You think of the gadgets in your office as "friends," but you
forget to send your mother a birthday card.
When you go into a computer store, you eavesdrop on a salesperson
talking with customers -- and you butt in to correct him and
spend the next twenty minutes answering the customers' questions,
while the salesperson stands by silently, nodding his head.
You know all of your friends' e-mail addresses, but you have to look up your
own social security number.
You sign Christmas cards by putting :-) next to your signature.
Off the top of your head, you can think of nineteen keystroke
symbols that are far more clever than :-).
You back up your data every day.
You think jokes about being unable to program a VCR are silly.
On vacation, you are reading a software manual and turning the
pages faster than everyone else who is reading John Grisham novels.
The thought that a CD could refer to music rarely
enters your mind.
You would rather get more dots per inch than miles per gallon.
You know without a doubt that disks come in five-and-a-quarter
and three-and-a-half-inch sizes.
You own a set of itty-bitty screw-drivers and you actually know
where they are.

EXERCISE A » Count the lines of the records below that contain the string "accomplish", and reply with only the number.

(Entries on finding words and elements)
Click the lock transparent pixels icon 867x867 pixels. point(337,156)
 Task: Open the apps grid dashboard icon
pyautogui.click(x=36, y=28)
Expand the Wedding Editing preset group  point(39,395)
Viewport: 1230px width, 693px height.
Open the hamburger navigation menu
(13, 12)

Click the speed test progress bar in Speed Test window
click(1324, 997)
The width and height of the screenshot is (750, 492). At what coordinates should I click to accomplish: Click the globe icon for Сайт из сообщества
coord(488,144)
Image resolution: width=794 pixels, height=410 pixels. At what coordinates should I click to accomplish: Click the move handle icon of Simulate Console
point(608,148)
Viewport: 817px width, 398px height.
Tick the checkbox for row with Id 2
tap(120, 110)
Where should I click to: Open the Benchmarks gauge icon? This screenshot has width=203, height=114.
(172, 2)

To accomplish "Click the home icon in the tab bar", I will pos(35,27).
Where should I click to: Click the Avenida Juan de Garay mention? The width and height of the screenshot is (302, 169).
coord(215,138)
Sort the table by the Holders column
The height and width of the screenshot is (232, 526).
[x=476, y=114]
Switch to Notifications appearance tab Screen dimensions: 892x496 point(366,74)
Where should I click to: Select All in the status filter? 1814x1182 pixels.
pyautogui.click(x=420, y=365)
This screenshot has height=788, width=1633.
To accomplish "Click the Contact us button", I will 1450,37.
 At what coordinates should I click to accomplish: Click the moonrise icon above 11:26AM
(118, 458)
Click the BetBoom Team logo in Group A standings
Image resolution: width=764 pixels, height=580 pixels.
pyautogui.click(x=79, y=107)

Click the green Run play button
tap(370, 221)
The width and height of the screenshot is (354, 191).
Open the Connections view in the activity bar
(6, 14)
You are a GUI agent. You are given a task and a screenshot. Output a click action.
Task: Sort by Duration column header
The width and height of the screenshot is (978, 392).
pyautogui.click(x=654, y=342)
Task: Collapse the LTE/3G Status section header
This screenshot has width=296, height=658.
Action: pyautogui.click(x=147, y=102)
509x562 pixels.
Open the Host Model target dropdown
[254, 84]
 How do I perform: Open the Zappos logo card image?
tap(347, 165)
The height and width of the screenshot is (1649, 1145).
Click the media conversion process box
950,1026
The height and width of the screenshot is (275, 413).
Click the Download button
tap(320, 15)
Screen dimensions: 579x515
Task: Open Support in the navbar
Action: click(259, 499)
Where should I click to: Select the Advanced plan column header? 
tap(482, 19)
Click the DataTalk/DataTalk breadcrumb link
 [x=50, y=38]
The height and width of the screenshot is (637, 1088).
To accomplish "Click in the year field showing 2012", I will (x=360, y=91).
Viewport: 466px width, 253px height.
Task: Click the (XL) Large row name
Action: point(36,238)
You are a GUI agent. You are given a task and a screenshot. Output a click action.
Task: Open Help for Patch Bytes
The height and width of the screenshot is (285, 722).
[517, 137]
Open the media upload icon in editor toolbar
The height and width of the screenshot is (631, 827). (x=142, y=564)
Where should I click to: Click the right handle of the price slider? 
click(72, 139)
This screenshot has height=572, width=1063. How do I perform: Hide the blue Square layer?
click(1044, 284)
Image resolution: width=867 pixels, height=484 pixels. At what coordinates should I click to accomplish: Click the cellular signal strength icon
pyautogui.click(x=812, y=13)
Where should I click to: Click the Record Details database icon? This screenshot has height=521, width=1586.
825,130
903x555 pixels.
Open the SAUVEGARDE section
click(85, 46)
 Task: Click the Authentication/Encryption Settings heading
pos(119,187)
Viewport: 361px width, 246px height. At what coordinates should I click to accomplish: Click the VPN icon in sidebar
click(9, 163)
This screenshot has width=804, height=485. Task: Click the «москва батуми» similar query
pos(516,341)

EXERCISE B » Extend the list of telltale computer-enthusiast habits from the excerpt above, beginning right after its final item and keeping the same second-person style.

WRITTEN RESPONSE A » 8

WRITTEN RESPONSE B »
While contemporaries swap stories about their recent hernia
surgeries, you compare mouse-induced index-finger strain with a
nine-year-old.
You are so knowledgeable about technology that you feel secure
enough to say "I don't know" when someone asks you a technology
question instead of feeling compelled to make something up.
You rotate your screen savers more frequently than your
automobile tires.
You have a functioning home copier machine, but every toaster you
own turns bread into charcoal.
You understand all the jokes in this message. If so, my friend,
technology has taken over your life. We suggest, for your own
good, that you go lie under a tree and write a haiku. And don't
use a laptop.
You forward this message to your friends over the net. You'd never
get around to showing it to them in person or reading it to them on
the phone. In fact, you have probably never met most of these
people face-to-face.
Hee-hee.
~ Karen ;-)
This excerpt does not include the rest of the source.